Tally every line in the data that has the word "Show" and report only the total.

# # # # # # #

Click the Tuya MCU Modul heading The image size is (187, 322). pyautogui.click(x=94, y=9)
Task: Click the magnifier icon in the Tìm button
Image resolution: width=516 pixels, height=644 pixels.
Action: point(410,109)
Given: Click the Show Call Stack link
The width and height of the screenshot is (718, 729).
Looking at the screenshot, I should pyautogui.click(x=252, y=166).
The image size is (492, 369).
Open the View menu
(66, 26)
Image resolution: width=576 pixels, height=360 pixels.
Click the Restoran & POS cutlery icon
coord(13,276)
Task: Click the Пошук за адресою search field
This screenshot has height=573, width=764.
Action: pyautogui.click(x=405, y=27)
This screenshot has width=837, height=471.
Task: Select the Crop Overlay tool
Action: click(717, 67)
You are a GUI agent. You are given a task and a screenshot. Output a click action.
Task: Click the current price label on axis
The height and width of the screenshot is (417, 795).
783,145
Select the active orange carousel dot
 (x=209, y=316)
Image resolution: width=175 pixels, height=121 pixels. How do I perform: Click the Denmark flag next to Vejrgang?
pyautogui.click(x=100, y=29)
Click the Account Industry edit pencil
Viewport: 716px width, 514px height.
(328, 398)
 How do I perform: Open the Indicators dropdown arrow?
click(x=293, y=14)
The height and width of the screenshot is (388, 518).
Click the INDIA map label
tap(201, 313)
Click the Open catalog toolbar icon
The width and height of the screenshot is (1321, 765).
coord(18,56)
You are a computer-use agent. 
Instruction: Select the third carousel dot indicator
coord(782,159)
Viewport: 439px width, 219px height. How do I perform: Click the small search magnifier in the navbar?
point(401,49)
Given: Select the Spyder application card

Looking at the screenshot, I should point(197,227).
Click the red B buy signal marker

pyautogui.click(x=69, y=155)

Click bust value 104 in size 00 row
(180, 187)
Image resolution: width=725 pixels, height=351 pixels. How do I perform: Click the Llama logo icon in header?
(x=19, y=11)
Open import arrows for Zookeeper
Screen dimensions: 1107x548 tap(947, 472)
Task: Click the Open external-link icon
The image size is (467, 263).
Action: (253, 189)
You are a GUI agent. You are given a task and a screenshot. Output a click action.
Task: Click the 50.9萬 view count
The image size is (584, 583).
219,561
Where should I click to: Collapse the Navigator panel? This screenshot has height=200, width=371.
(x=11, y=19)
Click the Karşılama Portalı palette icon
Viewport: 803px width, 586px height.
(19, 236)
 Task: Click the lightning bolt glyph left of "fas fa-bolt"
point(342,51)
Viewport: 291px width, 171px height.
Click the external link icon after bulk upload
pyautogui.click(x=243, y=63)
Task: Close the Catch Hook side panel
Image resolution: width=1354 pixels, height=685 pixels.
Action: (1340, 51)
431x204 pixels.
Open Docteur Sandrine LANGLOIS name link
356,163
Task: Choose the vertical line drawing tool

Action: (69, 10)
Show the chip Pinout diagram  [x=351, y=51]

# # # # # # #

**RESPONSE TO THE EXERCISE:** 2